It's half a century since Anglia Television launched what was to become one of the greatest wildlife shows on Earth. Tom Walshe looks back at the much-loved, spectacular Survival series.

Fifty years ago next week, as ITV viewers watched a hungry fox push open a dustbin lid in a quiet London backstreet, few imagined they were witnessing the launch of one of the greatest wildlife shows on Earth.

That first rough-and-ready Survival programme about the wildlife of London was the forerunner of a series that would run for 40 years and more than 900 shows. Within a decade, Survival had taken America by storm and became the UK's most successful television export with sales to 112 countries.

And its roots were gumboot-deep in Norfolk soil. Survival's founder, and first presenter, was naturalist and Anglia Television executive Aubrey Buxton (later Lord Buxton) who had the idea for a nature show that took a walk on the wild side.
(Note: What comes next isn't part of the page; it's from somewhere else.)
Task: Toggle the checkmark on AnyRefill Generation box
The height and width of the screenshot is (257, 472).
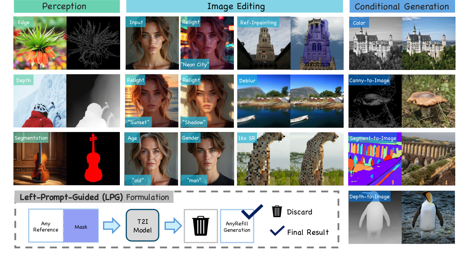Action: (252, 212)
Survival's early breakthrough came from an ambitious project in Uganda to save the last of the country's white rhino from poachers by lassoing them cowboy-style and transporting them to the safety of a national park. Survival bought exclusive rights to film the action. SOS Rhino, the third Survival film broadcast, did much to establish the programme's international reputation and opened the door for the series to attract some of the leading photographers working in Africa in the 1960s, notably Alan and Joan Root, Des and Jen Bartlett and Dieter Plage.

The axe fell on Survival in 2001, days before the 40th anniversary of the first broadcast. However, in 2009, the Survival title returned to the screen with three shows featuring leopards, bears and wolves, hosted by animal tracking expert Ray Mears.